→ Tâches à réaliser
• A. Reproduisez, dans le débat sur l'inscription d'office, tout ce qui va de « Mais, dans le » jusqu'à « des élections partielles. ».
• B. Poursuivez le débat sur l'inscription d'office à partir de sa dernière phrase.

→ Texte d'étude
━━━━━━━━━━
La priorité des priorités concernait, dans l'esprit des députés de la majorité de l'Assemblée nationale comme dans celui de nos collègues de la minorité du Sénat, la possibilité d'appliquer, quels que soient les obstacles, cette mesure d'inscription d'office le plus rapidement possible.
Le souci dominant de la majorité sénatoriale était, tant lors de la commission mixte paritaire que lors de la séance publique qui s'est tenue dans cet hémicycle, de ne pas accabler les mairies et certains organismes de charges qu'elle tenait pour inutiles dès lors qu'elle avait marqué son accord sur le principe. Elle souhaitait toutefois que l'application de ce dernier se fasse dans la simplicité et la fiabilité.
Je l'ai déjà dit, nous ne saurions dans le même temps condamner la complexité des textes et leur accumulation lorsque nous nous trouvons en face des maires, dans nos départements, et contribuer, à Paris, à l'alourdissement des procédures.
Quoi qu'il en soit, l'Assemblée nationale a, hier, écarté l'article 2 bis au motif - sourions ! - qu'il eût entraîné des difficultés d'application, ainsi que l'article 2 ter , qui, quelle que pût être son utilité, posait un sérieux problème de constitutionnalité en créant une catégorie privilégiée d'électeurs. Mais ce problème a été apparemment reconnu par son auteur lors de la réunion de la commission des lois de l'Assemblée nationale.
Mais, dans le même temps, les députés ont construit, en guise de substitut à l'article 2 bis qui élargissait les possibilités d'inscription d'office à toutes les élections, y compris partielles, une autre « usine à gaz ». Vous avez pensé qu'elle était « faisable » - à l'instant, monsieur le ministre, vous avez utilisé le terme de « faisabilité » - et que, par dérogation au principe de l'annualité, elle permettrait l'inscription d'office jusqu'à la date du scrutin les années d'élections générales, excluant par là même le cas des élections partielles.
Il s'agit, certes, d'une simple extension du principe de base, mais le mot « simple » n'est pas celui qui convient en l'occurrence : il s'agit, au contraire, d'une scorie très lourde issue d'un perfectionnisme pervers. Si lourde, si pervers, que nos collègues du Palais-Bourbon ont prévu que ces dispositions « entreront en vigueur à compter du jour où les nationaux des deux sexes seront soumis à l'obligation du recensement en application du code du service national », en clair le 1er janvier 1999. Sourions derechef !
━━━━━━━━━━
→ Données étudiées
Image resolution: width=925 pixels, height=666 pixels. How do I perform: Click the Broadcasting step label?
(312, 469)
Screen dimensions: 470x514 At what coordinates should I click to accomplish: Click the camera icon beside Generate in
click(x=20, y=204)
━━━━━━━━━━
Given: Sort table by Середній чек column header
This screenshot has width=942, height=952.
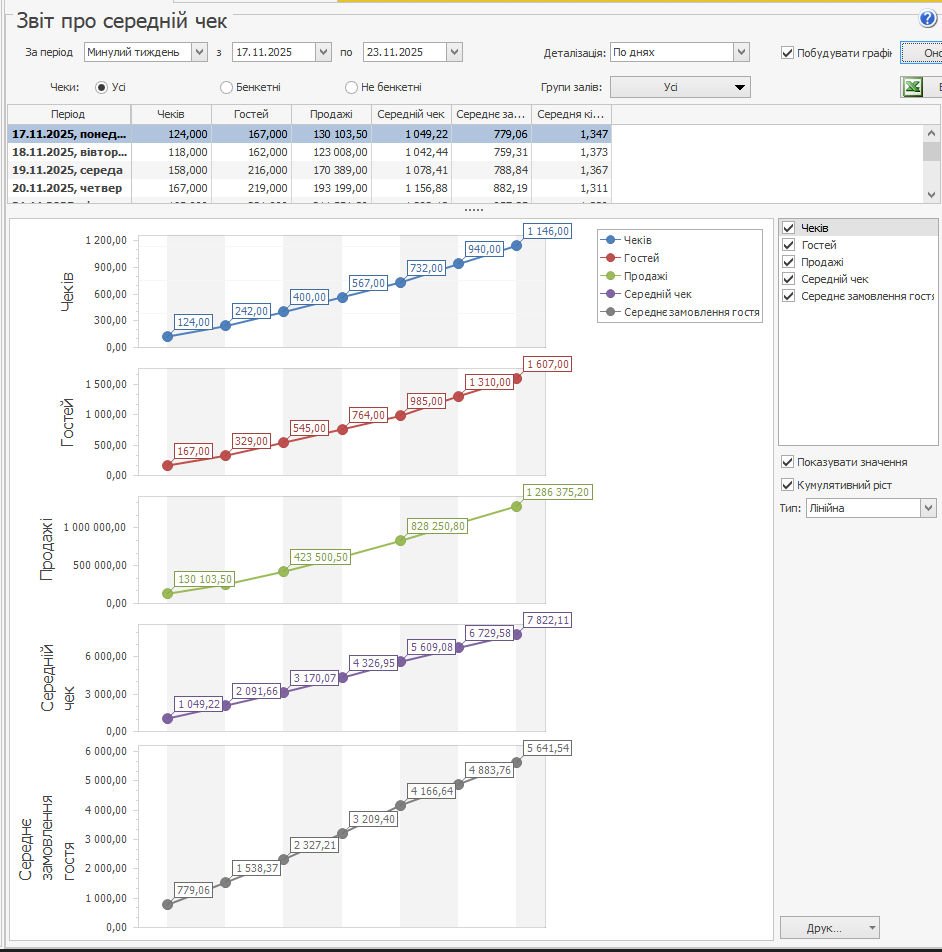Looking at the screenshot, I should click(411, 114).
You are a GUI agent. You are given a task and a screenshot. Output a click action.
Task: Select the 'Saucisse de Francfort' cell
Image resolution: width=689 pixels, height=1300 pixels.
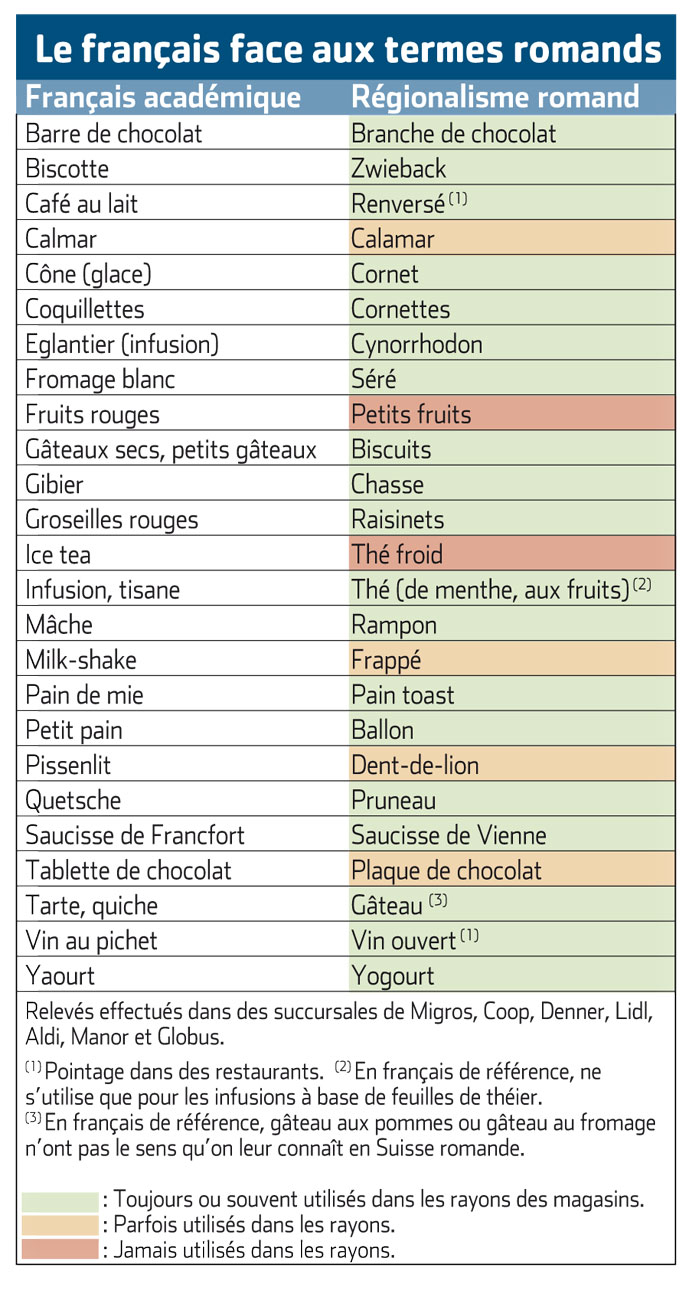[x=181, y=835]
━━━━━━━━━━
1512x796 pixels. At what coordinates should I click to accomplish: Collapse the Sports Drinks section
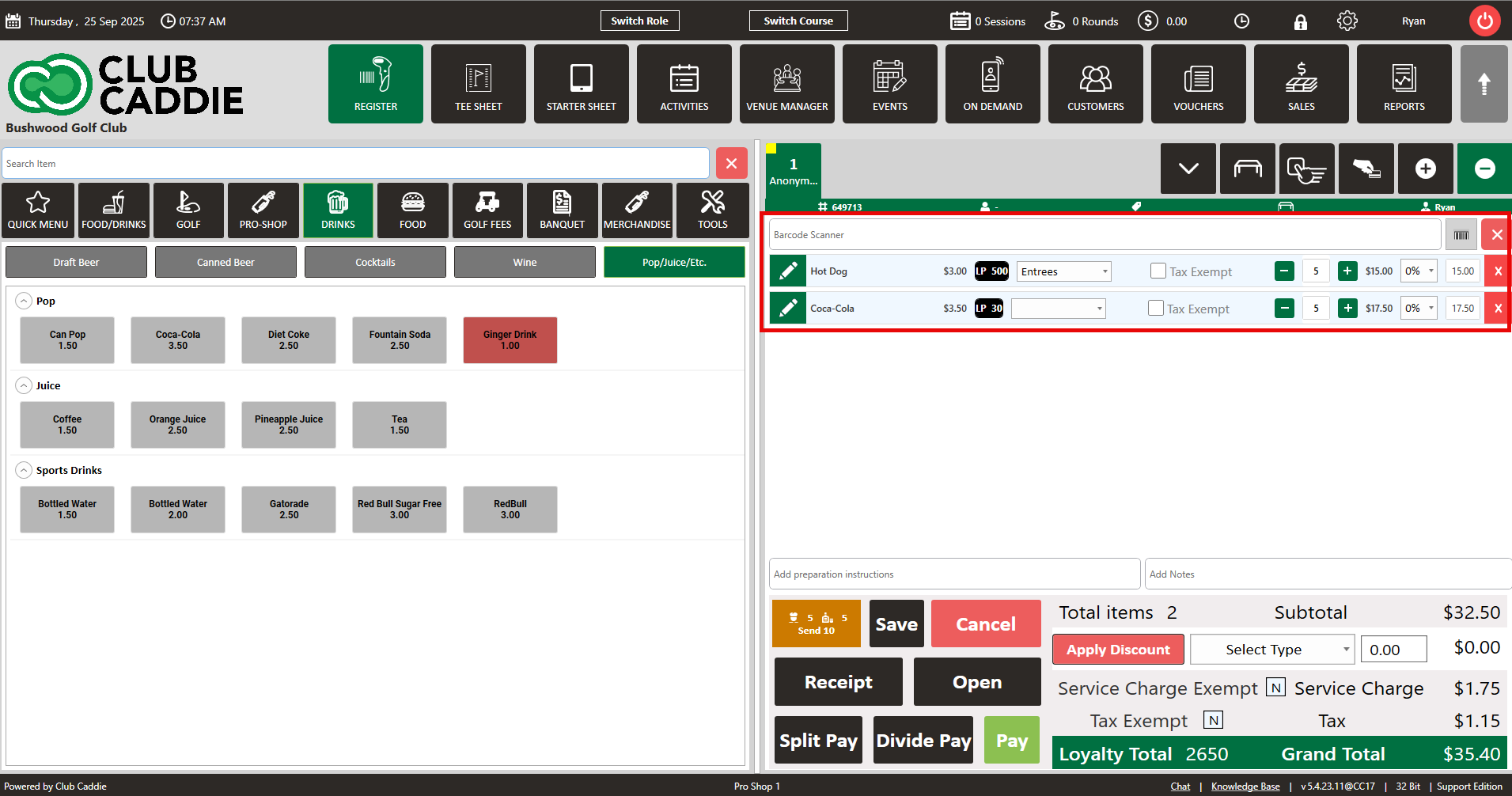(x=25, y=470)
━━━━━━━━━━
→ Réponses fournies
• A.
Mais, dans le même temps, les députés ont construit, en guise de substitut à l'article 2 bis qui élargissait les possibilités d'inscription d'office à toutes les élections, y compris partielles, une autre « usine à gaz ». Vous avez pensé qu'elle était « faisable » - à l'instant, monsieur le ministre, vous avez utilisé le terme de « faisabilité » - et que, par dérogation au principe de l'annualité, elle permettrait l'inscription d'office jusqu'à la date du scrutin les années d'élections générales, excluant par là même le cas des élections partielles.

• B.
Je puis d'autant moins recommander son adoption que l'article L. 30 du code électoral actuel permet déjà les inscriptions hors période de révision pour les Français atteignant l'âge de dix-huit ans après la clôture des délais d'inscription au 31 décembre, devant le juge d'instance il est vrai, sans préjudice du droit ouvert par l'article L. 34 jusqu'au jour du scrutin auprès de ce magistrat.
Sous le bénéfice de ces observations, en bon républicain, je vous propose, mes chers collègues, de supprimer l'article 1er bis en tant que générateur d'une complexité supplémentaire ; de rétablir l'article 2 dans le texte adopté par le Sénat en première lecture, c'est-à-dire en évitant le recours au fichier des organismes servant les allocations de base des régimes de protection sociale ; de confirmer la suppression, opérée par l'Assemblée nationale, des articles 2 bis et 2 ter ; de rétablir, enfin, l'article 3, liant l'entrée en vigueur du dispositif à la généralisation aux nationaux des deux sexes de l'obligation de recensement, afin d'éviter toutes les difficultés d'application qui ne manqueront pas de se produire et à propos desquelles je vous donne en toute amitié rendez-vous, monsieur le ministre, dans un an. (Applaudissements sur les travées des Républicains et Indépendants, du RPR et de l'Union centriste.)
M. le président. Personne ne demande plus la parole dans la discussion générale ?...
La discussion générale est close.
Nous passons à la discussion des articles.
Je rappelle qu'aux termes de l'article 42, alinéa 10, du règlement, à partir de la deuxième lecture au Sénat des projets ou propositions de loi, la discussion des articles est limitée à ceux pour lesquels les deux chambres du Parlement n'ont pas encore adopté un texte identique.